On 2-3 April, the 9th meeting of the European Level Crossing Forum held was held in Vienna, hosted by the Austrian Ministry of Transport.
Since 2005, this forum has brought together rail and highway safety experts from Europe and beyond as well as a number of European instances including the European Railway Agency or the European Transport Safety Council, in order to exchange information, provide experience on the management, performance and key safety issues concerning the “at-grade rail/road interface”.
On the governance side, Simon Fletcher, Coordinator Europe for UIC, active member of the forum, presented the revised charter including the necessary aspects to organise, strengthen the ELCF team and broaden its capabilities as the forum raises more and more interest and gathers a growing number of participants.
UIC also presented an action plan focusing on a number of key questions such as the engagement of key parties, better enforcement to cultivate a systematic approach to code of the route violations and education, as users behaviour at and around level crossings cause almost all accidents and fatalities.
Indeed, following the necessity to develop public awareness on the misuse of level crossings, a number of projects were presented by Ilyas Daoud, Interfaces Coordinator, including:
The recent signature of the European Road Safety Charter by ELCF together with the rail associations CER, EIM and UIC to increase visibility in its commitment to contribute to overall reduction of traffic safety risks, and publish safety information toward users, which is one of the goals of the forum.

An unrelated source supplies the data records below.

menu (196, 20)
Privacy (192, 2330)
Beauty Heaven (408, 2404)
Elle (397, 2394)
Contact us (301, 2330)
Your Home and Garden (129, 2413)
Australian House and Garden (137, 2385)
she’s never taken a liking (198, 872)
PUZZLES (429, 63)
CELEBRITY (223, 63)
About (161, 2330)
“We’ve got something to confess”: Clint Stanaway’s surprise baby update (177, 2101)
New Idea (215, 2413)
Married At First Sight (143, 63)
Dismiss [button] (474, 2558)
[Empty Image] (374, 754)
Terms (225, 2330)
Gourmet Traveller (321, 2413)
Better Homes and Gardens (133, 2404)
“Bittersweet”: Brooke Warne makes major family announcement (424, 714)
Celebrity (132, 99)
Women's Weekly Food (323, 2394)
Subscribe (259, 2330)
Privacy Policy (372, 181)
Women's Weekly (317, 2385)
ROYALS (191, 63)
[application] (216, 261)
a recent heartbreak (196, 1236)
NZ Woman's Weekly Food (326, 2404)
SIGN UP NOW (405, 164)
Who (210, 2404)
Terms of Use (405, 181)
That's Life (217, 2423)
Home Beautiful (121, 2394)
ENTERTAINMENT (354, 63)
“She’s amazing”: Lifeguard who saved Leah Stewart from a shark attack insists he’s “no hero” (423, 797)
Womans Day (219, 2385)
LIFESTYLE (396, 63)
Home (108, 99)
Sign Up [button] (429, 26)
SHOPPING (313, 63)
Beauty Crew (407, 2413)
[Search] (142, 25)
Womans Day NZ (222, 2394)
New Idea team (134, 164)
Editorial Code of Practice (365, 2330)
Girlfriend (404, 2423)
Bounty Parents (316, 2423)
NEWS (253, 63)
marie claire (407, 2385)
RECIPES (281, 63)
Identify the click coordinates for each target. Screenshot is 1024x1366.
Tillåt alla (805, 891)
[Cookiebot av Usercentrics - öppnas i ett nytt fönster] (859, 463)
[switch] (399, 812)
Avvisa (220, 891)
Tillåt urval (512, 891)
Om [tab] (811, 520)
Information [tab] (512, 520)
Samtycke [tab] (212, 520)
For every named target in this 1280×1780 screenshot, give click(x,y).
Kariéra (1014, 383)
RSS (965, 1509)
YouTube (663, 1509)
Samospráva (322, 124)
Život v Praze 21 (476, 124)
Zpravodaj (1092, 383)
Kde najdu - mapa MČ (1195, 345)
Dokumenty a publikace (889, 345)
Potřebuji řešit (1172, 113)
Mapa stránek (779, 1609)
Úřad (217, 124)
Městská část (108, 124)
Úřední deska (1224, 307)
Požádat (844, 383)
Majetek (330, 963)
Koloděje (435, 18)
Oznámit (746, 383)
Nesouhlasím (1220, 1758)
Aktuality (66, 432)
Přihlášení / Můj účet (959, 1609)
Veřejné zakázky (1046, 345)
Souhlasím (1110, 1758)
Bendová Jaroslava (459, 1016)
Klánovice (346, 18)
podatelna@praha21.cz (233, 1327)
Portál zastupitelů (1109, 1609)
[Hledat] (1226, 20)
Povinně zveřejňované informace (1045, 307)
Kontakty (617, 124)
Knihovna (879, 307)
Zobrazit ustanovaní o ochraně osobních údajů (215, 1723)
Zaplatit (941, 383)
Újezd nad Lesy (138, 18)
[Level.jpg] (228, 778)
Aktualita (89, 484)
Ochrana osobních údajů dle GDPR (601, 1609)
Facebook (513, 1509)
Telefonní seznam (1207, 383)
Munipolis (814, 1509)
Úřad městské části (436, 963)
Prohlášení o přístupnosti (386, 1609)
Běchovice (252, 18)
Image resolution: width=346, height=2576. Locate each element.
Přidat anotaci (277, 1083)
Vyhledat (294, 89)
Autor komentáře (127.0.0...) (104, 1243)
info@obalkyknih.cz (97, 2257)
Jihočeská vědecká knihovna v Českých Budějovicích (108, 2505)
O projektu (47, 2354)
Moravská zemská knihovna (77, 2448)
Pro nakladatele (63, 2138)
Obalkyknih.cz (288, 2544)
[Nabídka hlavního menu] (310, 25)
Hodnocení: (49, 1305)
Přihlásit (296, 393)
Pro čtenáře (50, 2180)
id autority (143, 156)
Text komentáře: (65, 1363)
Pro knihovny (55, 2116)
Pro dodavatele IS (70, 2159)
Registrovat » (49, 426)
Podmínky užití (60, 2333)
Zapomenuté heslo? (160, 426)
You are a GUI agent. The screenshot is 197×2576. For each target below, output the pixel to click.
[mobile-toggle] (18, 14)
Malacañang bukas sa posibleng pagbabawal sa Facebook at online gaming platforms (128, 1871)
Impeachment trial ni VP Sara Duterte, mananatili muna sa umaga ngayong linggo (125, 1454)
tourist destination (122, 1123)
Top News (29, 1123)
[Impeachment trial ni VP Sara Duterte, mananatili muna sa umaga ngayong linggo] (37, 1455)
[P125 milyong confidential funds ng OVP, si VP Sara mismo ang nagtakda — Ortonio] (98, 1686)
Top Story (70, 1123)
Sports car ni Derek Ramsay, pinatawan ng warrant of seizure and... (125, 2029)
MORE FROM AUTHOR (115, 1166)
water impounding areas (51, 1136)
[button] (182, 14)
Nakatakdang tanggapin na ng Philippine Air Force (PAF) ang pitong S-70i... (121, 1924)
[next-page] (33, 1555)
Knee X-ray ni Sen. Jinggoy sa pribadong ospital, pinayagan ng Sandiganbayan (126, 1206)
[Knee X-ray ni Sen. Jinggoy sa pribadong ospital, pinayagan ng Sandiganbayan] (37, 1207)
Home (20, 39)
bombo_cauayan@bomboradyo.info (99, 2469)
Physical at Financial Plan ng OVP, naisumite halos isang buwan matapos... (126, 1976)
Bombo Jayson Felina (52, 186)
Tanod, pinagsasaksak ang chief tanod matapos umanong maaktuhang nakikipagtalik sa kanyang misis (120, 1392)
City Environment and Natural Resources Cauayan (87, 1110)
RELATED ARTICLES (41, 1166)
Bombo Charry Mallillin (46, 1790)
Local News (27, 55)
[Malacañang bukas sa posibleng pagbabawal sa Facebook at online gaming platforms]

The new ELCF website managed by the UIC and the Technical University of Braunschweig (TUBS) to become a platform of accurate, detailed information on good practices insisting on education of users, promoting events and meetings around the questions on level crossings, available at www.levelcrossing.net
The organisation of the European Awareness Day at level crossings based on national initiatives to help raise awareness of the critical risks at the road/rail interface faced by the rail community and developing the concept of a multi-modal approach to address the issues. This project involves currently 20 European countries and a number of European instances including the European Commission.
The meeting was followed by various presentations on technical questions including signage, use of traffic control lights, human factors issues at level crossings, or on the cost analysis of LX accidents. Good practices on maintenance were underlined as a key question to be dealt shortly. Therefore, a number of projects and subgroups have been identified and will be formally approved and created at the next steering committee to be held in June. The steering committee is also to conclude the debate on the charter and approve the action plan.
The next plenary meeting of ELCF will be held in October and hosted by the UIC in Paris.